In the commencing essay, I will be evaluating whether the Wall street crash caused the Great Depression or not. I will be discussing whether is has played a major part in the Great Depression, whether it was just a minor incident.
The Wall Street Crash was a defining moment in the American economic history. It occurred on October 29, 1929. Before this, the American economy was booming. During the 1920’s, share prices were rapidly increasing and businesses were doing very well. The image the world received from America was that that everyone was rich, which wasn’t. The farmers were given very small amounts of money for their work. This meant that people had more money so more products were being sold. There was a lot of speculation that share prices would continue to rise. However, in 1929, the stock markets began to fall dramatically and caused devastating effects on the American economy. This was the beginning of long-lasting consequences for the whole country, and the world. The Great Depression was a long gradual period in which America suffered great economic depression, during which financial activity slowed down and unemployment was high. America had a high rate of starvation, homelessness and poverty. People were living in poor conditions with very little money.

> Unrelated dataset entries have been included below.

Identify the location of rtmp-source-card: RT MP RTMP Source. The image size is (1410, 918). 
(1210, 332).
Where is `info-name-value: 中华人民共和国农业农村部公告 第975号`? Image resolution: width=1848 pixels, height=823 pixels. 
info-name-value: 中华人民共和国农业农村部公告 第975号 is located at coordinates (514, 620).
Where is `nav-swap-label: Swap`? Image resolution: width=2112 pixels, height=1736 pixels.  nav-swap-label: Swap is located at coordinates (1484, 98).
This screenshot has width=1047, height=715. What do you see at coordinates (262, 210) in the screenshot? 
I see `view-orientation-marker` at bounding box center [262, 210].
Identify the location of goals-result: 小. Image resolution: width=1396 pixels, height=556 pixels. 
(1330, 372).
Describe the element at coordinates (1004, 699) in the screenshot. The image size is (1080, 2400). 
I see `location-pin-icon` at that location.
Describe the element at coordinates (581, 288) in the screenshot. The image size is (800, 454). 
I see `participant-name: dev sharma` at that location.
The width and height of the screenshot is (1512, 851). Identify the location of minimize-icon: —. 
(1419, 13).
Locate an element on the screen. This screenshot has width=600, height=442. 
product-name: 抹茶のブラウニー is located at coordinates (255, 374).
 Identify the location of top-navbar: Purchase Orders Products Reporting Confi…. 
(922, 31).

There were a few causes of the Wall street crash.
One was overproduction. Throughout the 1920’s there was a man known as Henry Ford began to produce cars at an extremely rapid rate. The amount of goods produced by the industry was increasing especially these auto mobiles,l and consumer goods. However, this was stopped from the 1930’s. As a result of overproduction, there was not enough wealth for people to keep on buying.
The second cause was the weakness in banks. At the start of 1920, there were 30,000 independent banks. Most of these were small banks, in rural areas. They were liable to being withdrawn loans by their customers in large amounts. 10 years later, 5000 banks were gone, which was 1/6th of the country’s banks.
Another main reason was the extremely uneven distributions in income. In 1929, a staggering 1/3 of the country’s wealth belonged to just 5% of the population. Meaning that just 2/3 belonged to 95%. This was a factor of overproduction as limited amount of people in the country could afford new products.
Probably the main reason why the Wall Street Crash happened was that there was an international problem with the economy. The ability of the European country’s being able to sell goods to America and helping them out with debts, was limited by a Tariff policy which was introduced. This policy (Smoot-Hawley Tariff) was increasing the tax on imports. As a result they were not helped and assured by European countries with trades.
This Wall Street Crash impacted many things. As well as the economic downfall, it also caused banks to come to bankruptcy. People borrowed money from the banks, and when the Wall Street crash happened, they were unable to pay the banks back. More than $8.5 billion was loaned out, which is even more than the entire American economy. This great crash also affected the everyday lives of the American citizens. Over 20 million American citizens lived on $2000 per year. People lost their jobs because the business they worked for couldn’t afford their wages. So people began to work in the agriculture. Also, all businesses were struggling to survive in this crash. Share prices increased rapidly, and the businesses were unable to pay for their stock. This was a cycle which inflicted on each other, and each one started from the other.
The Wall street Crash itself was
In conclusion about whether the Wall Street Crash caused the Great Depression, personally I believe that the Wall Street Crash was not the sole reason for the Great Depression, but was definitely the main reason. If there was no economic downfall, the Great Depression would not have happened. The Wall street crash opened doors for many different problems, such as bankruptcy. If the Wall street crash itself did not happen, these things would not have occurred.